*** Opening TASK INPUTS ***

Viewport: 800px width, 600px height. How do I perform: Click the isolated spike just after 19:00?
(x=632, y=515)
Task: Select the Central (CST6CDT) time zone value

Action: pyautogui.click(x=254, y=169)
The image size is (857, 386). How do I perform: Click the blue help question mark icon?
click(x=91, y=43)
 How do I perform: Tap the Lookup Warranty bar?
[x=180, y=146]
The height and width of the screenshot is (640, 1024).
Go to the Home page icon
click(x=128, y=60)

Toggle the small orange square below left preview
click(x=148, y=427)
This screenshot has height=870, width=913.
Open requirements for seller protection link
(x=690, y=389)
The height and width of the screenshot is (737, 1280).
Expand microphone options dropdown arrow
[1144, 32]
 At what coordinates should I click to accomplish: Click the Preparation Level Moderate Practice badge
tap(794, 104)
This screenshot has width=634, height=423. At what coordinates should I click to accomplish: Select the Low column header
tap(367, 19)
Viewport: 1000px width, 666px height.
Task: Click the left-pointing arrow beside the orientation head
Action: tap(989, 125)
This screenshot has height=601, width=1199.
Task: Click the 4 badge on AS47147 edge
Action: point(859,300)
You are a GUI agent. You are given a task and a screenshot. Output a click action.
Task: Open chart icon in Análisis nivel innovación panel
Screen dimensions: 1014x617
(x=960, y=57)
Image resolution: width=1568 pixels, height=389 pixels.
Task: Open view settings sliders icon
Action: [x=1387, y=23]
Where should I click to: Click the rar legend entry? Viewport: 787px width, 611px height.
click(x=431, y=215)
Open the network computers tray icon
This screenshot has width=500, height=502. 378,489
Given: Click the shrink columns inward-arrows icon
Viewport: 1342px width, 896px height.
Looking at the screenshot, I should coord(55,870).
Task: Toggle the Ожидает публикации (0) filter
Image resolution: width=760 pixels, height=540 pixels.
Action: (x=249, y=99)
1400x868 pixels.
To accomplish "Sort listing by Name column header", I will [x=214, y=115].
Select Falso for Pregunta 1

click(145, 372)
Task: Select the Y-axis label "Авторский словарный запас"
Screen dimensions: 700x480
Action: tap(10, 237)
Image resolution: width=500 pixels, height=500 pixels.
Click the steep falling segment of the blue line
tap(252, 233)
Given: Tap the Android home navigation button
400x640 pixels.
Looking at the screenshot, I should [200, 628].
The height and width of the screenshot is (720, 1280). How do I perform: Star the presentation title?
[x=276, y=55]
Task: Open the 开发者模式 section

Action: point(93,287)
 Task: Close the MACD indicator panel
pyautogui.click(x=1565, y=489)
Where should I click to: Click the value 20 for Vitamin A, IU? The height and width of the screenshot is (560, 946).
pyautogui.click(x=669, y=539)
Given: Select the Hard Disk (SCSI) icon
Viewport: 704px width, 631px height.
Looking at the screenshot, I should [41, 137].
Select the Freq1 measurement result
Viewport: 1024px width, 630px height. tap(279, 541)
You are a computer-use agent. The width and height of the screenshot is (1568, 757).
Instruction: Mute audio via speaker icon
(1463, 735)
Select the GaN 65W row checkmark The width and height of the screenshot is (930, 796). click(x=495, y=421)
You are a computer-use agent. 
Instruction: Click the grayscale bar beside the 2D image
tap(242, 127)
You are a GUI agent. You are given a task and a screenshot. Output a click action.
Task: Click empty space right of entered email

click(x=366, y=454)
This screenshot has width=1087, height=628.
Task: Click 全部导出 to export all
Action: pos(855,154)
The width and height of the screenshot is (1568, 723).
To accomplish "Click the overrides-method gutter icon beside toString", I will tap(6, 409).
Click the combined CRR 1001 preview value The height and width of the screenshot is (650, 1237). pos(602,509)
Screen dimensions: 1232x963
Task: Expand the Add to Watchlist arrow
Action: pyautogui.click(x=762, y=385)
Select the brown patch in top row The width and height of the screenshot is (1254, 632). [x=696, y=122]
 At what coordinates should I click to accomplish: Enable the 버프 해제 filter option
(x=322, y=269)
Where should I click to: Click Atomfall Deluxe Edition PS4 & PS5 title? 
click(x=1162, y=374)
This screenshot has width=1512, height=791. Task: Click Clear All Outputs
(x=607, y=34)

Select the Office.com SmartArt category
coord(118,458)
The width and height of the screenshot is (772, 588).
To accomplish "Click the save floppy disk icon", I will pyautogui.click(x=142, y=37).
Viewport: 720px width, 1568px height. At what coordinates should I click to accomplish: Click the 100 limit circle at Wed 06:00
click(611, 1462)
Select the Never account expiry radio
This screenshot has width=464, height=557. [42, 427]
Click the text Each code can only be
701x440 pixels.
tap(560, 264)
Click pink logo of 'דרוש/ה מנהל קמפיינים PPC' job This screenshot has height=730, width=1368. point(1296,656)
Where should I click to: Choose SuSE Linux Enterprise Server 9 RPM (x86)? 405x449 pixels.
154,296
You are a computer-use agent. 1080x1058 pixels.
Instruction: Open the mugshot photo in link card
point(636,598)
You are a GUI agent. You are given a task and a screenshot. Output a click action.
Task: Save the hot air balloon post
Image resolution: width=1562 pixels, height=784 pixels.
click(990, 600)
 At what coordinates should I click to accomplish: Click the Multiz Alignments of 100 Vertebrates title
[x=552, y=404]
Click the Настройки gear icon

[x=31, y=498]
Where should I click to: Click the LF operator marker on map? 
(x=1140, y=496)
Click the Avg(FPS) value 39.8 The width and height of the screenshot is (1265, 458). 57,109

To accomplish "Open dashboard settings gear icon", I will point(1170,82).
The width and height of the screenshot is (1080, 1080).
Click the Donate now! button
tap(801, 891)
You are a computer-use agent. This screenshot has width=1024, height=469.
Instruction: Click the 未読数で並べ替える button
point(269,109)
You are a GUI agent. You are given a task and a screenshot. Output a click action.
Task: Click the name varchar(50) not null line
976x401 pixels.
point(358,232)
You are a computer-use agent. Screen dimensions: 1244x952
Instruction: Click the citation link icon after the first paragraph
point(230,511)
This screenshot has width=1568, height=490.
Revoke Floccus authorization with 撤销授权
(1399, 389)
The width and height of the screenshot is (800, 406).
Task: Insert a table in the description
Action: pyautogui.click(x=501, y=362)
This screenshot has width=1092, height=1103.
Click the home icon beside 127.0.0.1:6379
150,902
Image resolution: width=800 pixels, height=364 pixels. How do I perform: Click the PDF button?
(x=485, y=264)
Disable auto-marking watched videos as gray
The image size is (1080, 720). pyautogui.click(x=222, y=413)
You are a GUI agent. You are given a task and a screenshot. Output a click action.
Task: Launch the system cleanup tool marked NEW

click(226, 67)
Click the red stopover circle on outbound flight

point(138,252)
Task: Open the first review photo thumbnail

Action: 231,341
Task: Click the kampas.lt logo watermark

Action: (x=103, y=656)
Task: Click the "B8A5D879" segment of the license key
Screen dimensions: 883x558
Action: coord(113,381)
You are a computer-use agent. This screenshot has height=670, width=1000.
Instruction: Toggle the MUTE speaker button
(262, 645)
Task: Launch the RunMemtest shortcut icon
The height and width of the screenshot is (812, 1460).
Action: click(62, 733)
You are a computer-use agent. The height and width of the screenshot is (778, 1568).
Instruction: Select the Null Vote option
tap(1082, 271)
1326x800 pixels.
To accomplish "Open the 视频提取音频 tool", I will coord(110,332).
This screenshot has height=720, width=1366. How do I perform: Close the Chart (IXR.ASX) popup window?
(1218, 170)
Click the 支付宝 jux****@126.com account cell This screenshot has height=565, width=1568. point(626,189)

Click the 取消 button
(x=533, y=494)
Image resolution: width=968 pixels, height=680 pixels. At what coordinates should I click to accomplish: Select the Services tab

*** Closing TASK INPUTS ***

TASK DETAILS: Faithfully write out the entire listing, line by line.

WRITTEN RESPONSE:
Viewport: 800px width, 600px height. How do I perform: Click the isolated spike just after 19:00?
(x=632, y=515)
Task: Select the Central (CST6CDT) time zone value

Action: pyautogui.click(x=254, y=169)
The image size is (857, 386). How do I perform: Click the blue help question mark icon?
click(x=91, y=43)
 How do I perform: Tap the Lookup Warranty bar?
[x=180, y=146]
The height and width of the screenshot is (640, 1024).
Go to the Home page icon
click(x=128, y=60)

Toggle the small orange square below left preview
click(x=148, y=427)
This screenshot has height=870, width=913.
Open requirements for seller protection link
(x=690, y=389)
The height and width of the screenshot is (737, 1280).
Expand microphone options dropdown arrow
[1144, 32]
 At what coordinates should I click to accomplish: Click the Preparation Level Moderate Practice badge
tap(794, 104)
This screenshot has width=634, height=423. At what coordinates should I click to accomplish: Select the Low column header
tap(367, 19)
Viewport: 1000px width, 666px height.
Task: Click the left-pointing arrow beside the orientation head
Action: tap(989, 125)
This screenshot has height=601, width=1199.
Task: Click the 4 badge on AS47147 edge
Action: point(859,300)
You are a GUI agent. You are given a task and a screenshot. Output a click action.
Task: Open chart icon in Análisis nivel innovación panel
Screen dimensions: 1014x617
(x=960, y=57)
Image resolution: width=1568 pixels, height=389 pixels.
Task: Open view settings sliders icon
Action: [x=1387, y=23]
Where should I click to: Click the rar legend entry? Viewport: 787px width, 611px height.
click(x=431, y=215)
Open the network computers tray icon
This screenshot has width=500, height=502. 378,489
Given: Click the shrink columns inward-arrows icon
Viewport: 1342px width, 896px height.
Looking at the screenshot, I should coord(55,870).
Task: Toggle the Ожидает публикации (0) filter
Image resolution: width=760 pixels, height=540 pixels.
Action: (x=249, y=99)
1400x868 pixels.
To accomplish "Sort listing by Name column header", I will [x=214, y=115].
Select Falso for Pregunta 1

click(145, 372)
Task: Select the Y-axis label "Авторский словарный запас"
Screen dimensions: 700x480
Action: tap(10, 237)
Image resolution: width=500 pixels, height=500 pixels.
Click the steep falling segment of the blue line
tap(252, 233)
Given: Tap the Android home navigation button
400x640 pixels.
Looking at the screenshot, I should [200, 628].
The height and width of the screenshot is (720, 1280). How do I perform: Star the presentation title?
[x=276, y=55]
Task: Open the 开发者模式 section

Action: point(93,287)
 Task: Close the MACD indicator panel
pyautogui.click(x=1565, y=489)
Where should I click to: Click the value 20 for Vitamin A, IU? The height and width of the screenshot is (560, 946).
pyautogui.click(x=669, y=539)
Given: Select the Hard Disk (SCSI) icon
Viewport: 704px width, 631px height.
Looking at the screenshot, I should [41, 137].
Select the Freq1 measurement result
Viewport: 1024px width, 630px height. tap(279, 541)
You are a computer-use agent. The width and height of the screenshot is (1568, 757).
Instruction: Mute audio via speaker icon
(1463, 735)
Select the GaN 65W row checkmark The width and height of the screenshot is (930, 796). click(x=495, y=421)
You are a computer-use agent. 
Instruction: Click the grayscale bar beside the 2D image
tap(242, 127)
You are a GUI agent. You are given a task and a screenshot. Output a click action.
Task: Click empty space right of entered email

click(x=366, y=454)
This screenshot has width=1087, height=628.
Task: Click 全部导出 to export all
Action: pos(855,154)
The width and height of the screenshot is (1568, 723).
To accomplish "Click the overrides-method gutter icon beside toString", I will tap(6, 409).
Click the combined CRR 1001 preview value The height and width of the screenshot is (650, 1237). pos(602,509)
Screen dimensions: 1232x963
Task: Expand the Add to Watchlist arrow
Action: pyautogui.click(x=762, y=385)
Select the brown patch in top row The width and height of the screenshot is (1254, 632). [x=696, y=122]
 At what coordinates should I click to accomplish: Enable the 버프 해제 filter option
(x=322, y=269)
Where should I click to: Click Atomfall Deluxe Edition PS4 & PS5 title? 
click(x=1162, y=374)
This screenshot has width=1512, height=791. Task: Click Clear All Outputs
(x=607, y=34)

Select the Office.com SmartArt category
coord(118,458)
The width and height of the screenshot is (772, 588).
To accomplish "Click the save floppy disk icon", I will pyautogui.click(x=142, y=37).
Viewport: 720px width, 1568px height. At what coordinates should I click to accomplish: Click the 100 limit circle at Wed 06:00
click(611, 1462)
Select the Never account expiry radio
This screenshot has width=464, height=557. [42, 427]
Click the text Each code can only be
701x440 pixels.
tap(560, 264)
Click pink logo of 'דרוש/ה מנהל קמפיינים PPC' job This screenshot has height=730, width=1368. point(1296,656)
Where should I click to: Choose SuSE Linux Enterprise Server 9 RPM (x86)? 405x449 pixels.
154,296
You are a computer-use agent. 1080x1058 pixels.
Instruction: Open the mugshot photo in link card
point(636,598)
You are a GUI agent. You are given a task and a screenshot. Output a click action.
Task: Save the hot air balloon post
Image resolution: width=1562 pixels, height=784 pixels.
click(990, 600)
 At what coordinates should I click to accomplish: Click the Multiz Alignments of 100 Vertebrates title
[x=552, y=404]
Click the Настройки gear icon

[x=31, y=498]
Where should I click to: Click the LF operator marker on map? 
(x=1140, y=496)
Click the Avg(FPS) value 39.8 The width and height of the screenshot is (1265, 458). 57,109

To accomplish "Open dashboard settings gear icon", I will point(1170,82).
The width and height of the screenshot is (1080, 1080).
Click the Donate now! button
tap(801, 891)
You are a computer-use agent. This screenshot has width=1024, height=469.
Instruction: Click the 未読数で並べ替える button
point(269,109)
You are a GUI agent. You are given a task and a screenshot. Output a click action.
Task: Click the name varchar(50) not null line
976x401 pixels.
point(358,232)
You are a computer-use agent. Screen dimensions: 1244x952
Instruction: Click the citation link icon after the first paragraph
point(230,511)
This screenshot has width=1568, height=490.
Revoke Floccus authorization with 撤销授权
(1399, 389)
The width and height of the screenshot is (800, 406).
Task: Insert a table in the description
Action: pyautogui.click(x=501, y=362)
This screenshot has width=1092, height=1103.
Click the home icon beside 127.0.0.1:6379
150,902
Image resolution: width=800 pixels, height=364 pixels. How do I perform: Click the PDF button?
(x=485, y=264)
Disable auto-marking watched videos as gray
The image size is (1080, 720). pyautogui.click(x=222, y=413)
You are a GUI agent. You are given a task and a screenshot. Output a click action.
Task: Launch the system cleanup tool marked NEW

click(226, 67)
Click the red stopover circle on outbound flight

point(138,252)
Task: Open the first review photo thumbnail

Action: 231,341
Task: Click the kampas.lt logo watermark

Action: (x=103, y=656)
Task: Click the "B8A5D879" segment of the license key
Screen dimensions: 883x558
Action: coord(113,381)
You are a computer-use agent. This screenshot has height=670, width=1000.
Instruction: Toggle the MUTE speaker button
(262, 645)
Task: Launch the RunMemtest shortcut icon
The height and width of the screenshot is (812, 1460).
Action: click(62, 733)
You are a computer-use agent. The height and width of the screenshot is (778, 1568).
Instruction: Select the Null Vote option
tap(1082, 271)
1326x800 pixels.
To accomplish "Open the 视频提取音频 tool", I will coord(110,332).
This screenshot has height=720, width=1366. How do I perform: Close the Chart (IXR.ASX) popup window?
(1218, 170)
Click the 支付宝 jux****@126.com account cell This screenshot has height=565, width=1568. point(626,189)

Click the 取消 button
(x=533, y=494)
Image resolution: width=968 pixels, height=680 pixels. At what coordinates should I click to accomplish: Select the Services tab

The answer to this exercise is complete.